?The Council would be smart to embrace outsiders that can keep an eye out for irregularities in beneficial ownership information, writes Koen Roovers.
Koen Roovers is the Financial Transparency Coalition’s European Union (EU) Lead Advocate. You can follow him on Twitter @K_Roovers.
The Financial Transparency Coalition has been following the review of the European Anti-Money Laundering rules (AMLD) closely. One of our key campaigns, the need for more transparency around those that own and control companies—known as beneficial ownership disclosure—is among the most important changes that are up for consideration. In a so-called trilogue (behind closed-door negotiations between European parliamentarians and diplomats), this reform is entering a crucial phase. Unfortunately, it seems that the negotiations on the proposed transparency measures have got stuck, with both sides unwilling to budge. At this point, it seems only high-level commitment can break through the stalemate, which is why we have written to the EU’s Ministers of Finance, ahead of tomorrow’s ECOFIN Council.
A quick recap: in March, the European Parliament voted 643 to 30 in favour of registers that are publicly accessible. There’s a long list of reasons why making the registers public would be a wise course of action. It would allow citizens, journalists and civil society to hold businesses accountable, make it much easier and quicker for law enforcement—both within and outside the EU—to follow the criminal money trail, and allow businesses to understand who they are partnering with, supplying to, or buying from. Moreover, it would improve the quality of information by allowing as many eyes as possible to spot mistakes or discrepancies.
However, after lengthy discussions between officials—united in a ‘Council’ working group—a stance seems to be emerging that would seriously compromise the accessibility of the proposed transparency measure. They all agree that law enforcement agencies should have access. Most agree that companies that are legally obliged to perform ‘Know Your Customer’ vetting on potential clients should also have access to the data in order to carry out their important work. But some disagree that there is a need to extend access to other types of researchers. And quite frankly, that’s odd. Why? Well, one of the reasons why there’s so much high-level attention around issues of financial transparency and tax justice is because of the painstaking work of investigative journalists and campaigning organizations to put it on the agenda.
It is only weeks ago that the International Consortium of Investigative Journalists blew the lid off a scandal that has been brewing for years. The state of Luxembourg has been engaging with transnational enterprises from around the world in secretive tax rulings that significantly limit their tax liability abroad. For many, this kind of fiscal dark art was nothing new, but it had never been fleshed out in the open. And once it was, the final figures were simply astonishing. The result: a storm of protest around the world, not least by some prominent EU neighbors of Luxembourg, who would like to see this obvious fiscal loophole plugged.

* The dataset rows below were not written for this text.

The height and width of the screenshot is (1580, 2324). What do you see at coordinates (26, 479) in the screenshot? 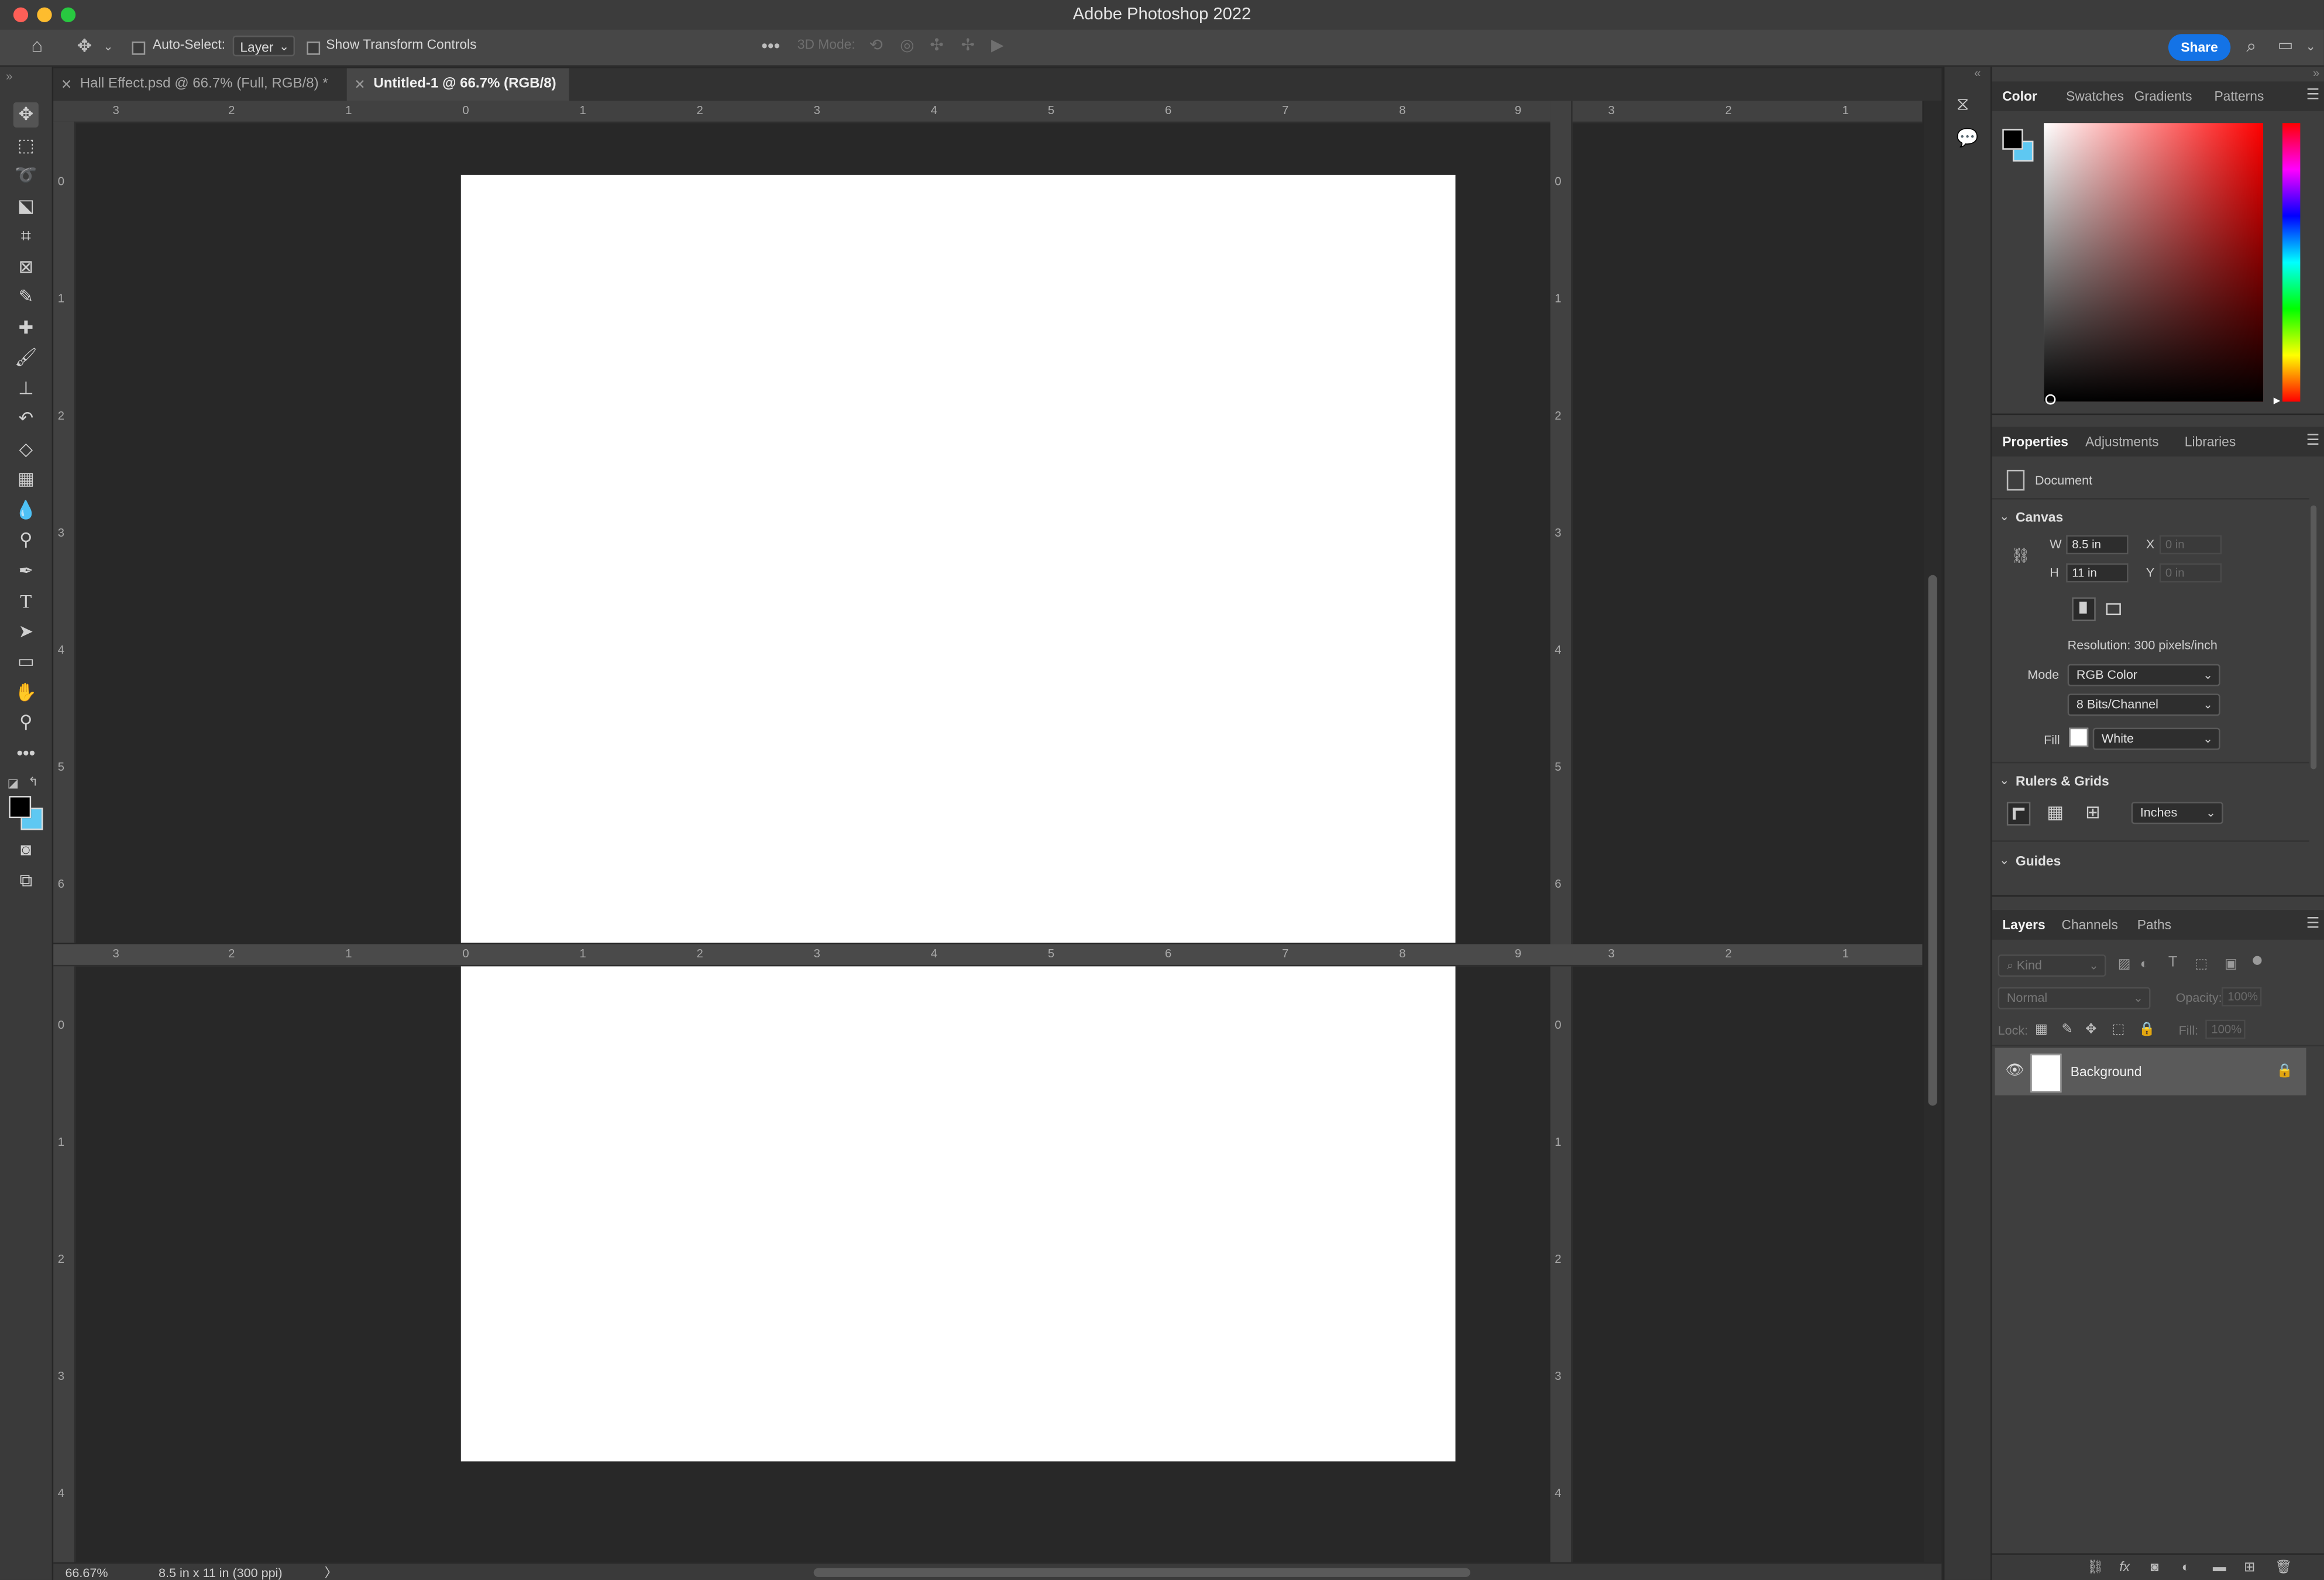
I see `gradient-tool-icon: ▦` at bounding box center [26, 479].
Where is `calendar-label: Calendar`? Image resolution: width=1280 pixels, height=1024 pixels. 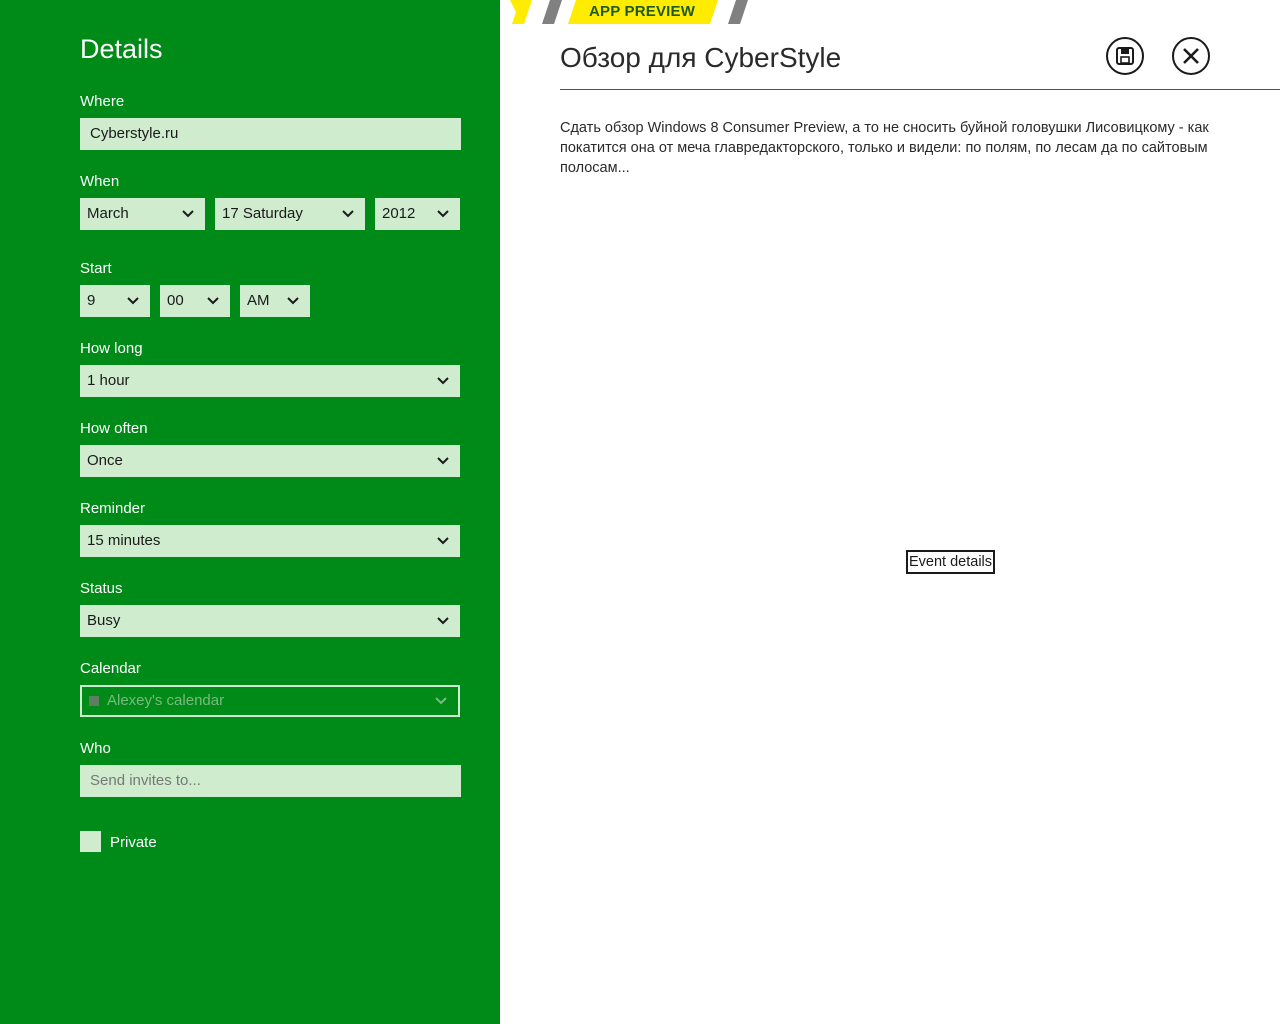 calendar-label: Calendar is located at coordinates (110, 668).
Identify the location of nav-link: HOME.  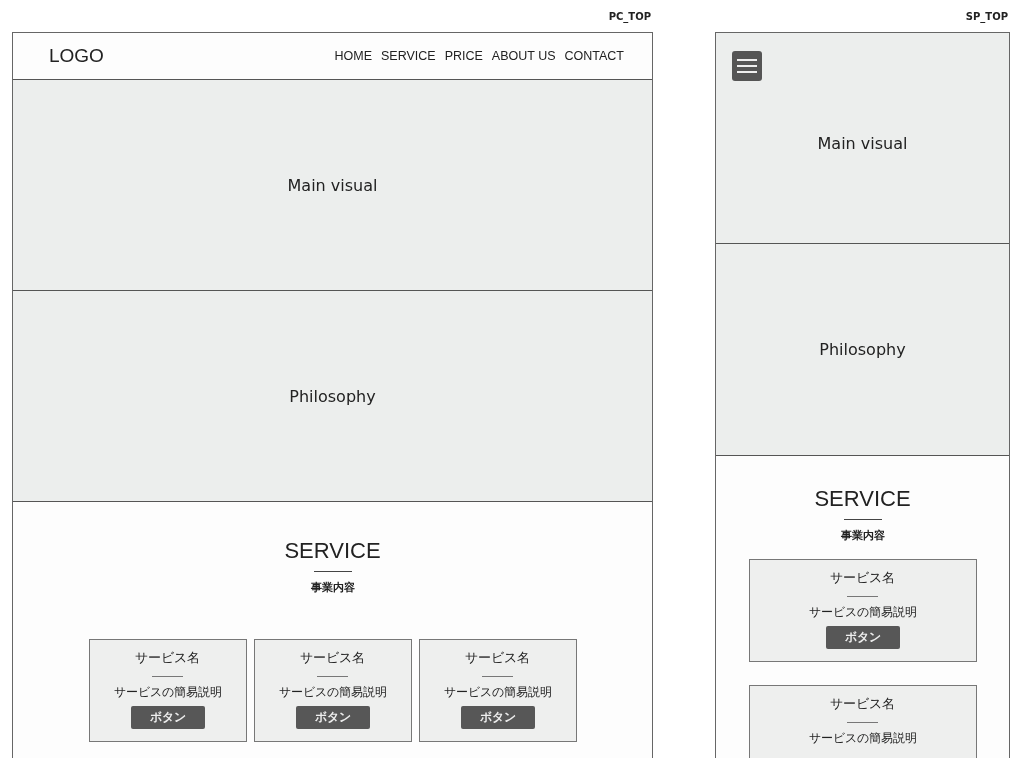
(353, 56).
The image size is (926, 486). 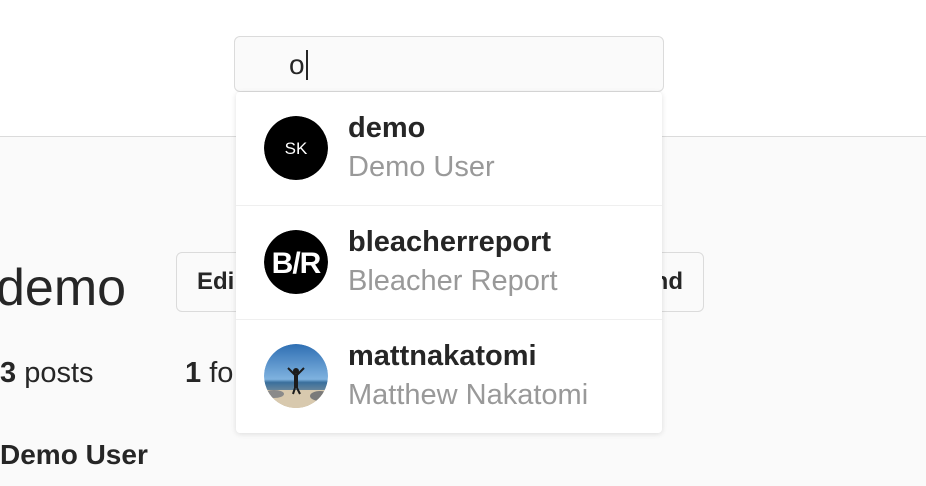 What do you see at coordinates (8, 373) in the screenshot?
I see `posts-count-number: 3` at bounding box center [8, 373].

The Council would be smart to embrace outsiders that can keep an eye out for irregularities in beneficial ownership information. This is why we think the ‘legitimate interest test’ the Council proposes should be substituted by full public access. Keeping it in could turn out to be highly restrictive for several reasons, as it would require evidence of wrongdoing in advance of checking the register (perpetuating the reliance on leaks), it can jeopardize the timely access to information for investigators (inside and outside the EU), and each country can set different standards for legitimate interests, incentivizing the dishonest to simply relocate.
Last but not least, setting up such a system of review of people’s request for information constitutes a huge cost burden. And at a time when governments are cash strapped, such a costly and unneeded measure should be a no go.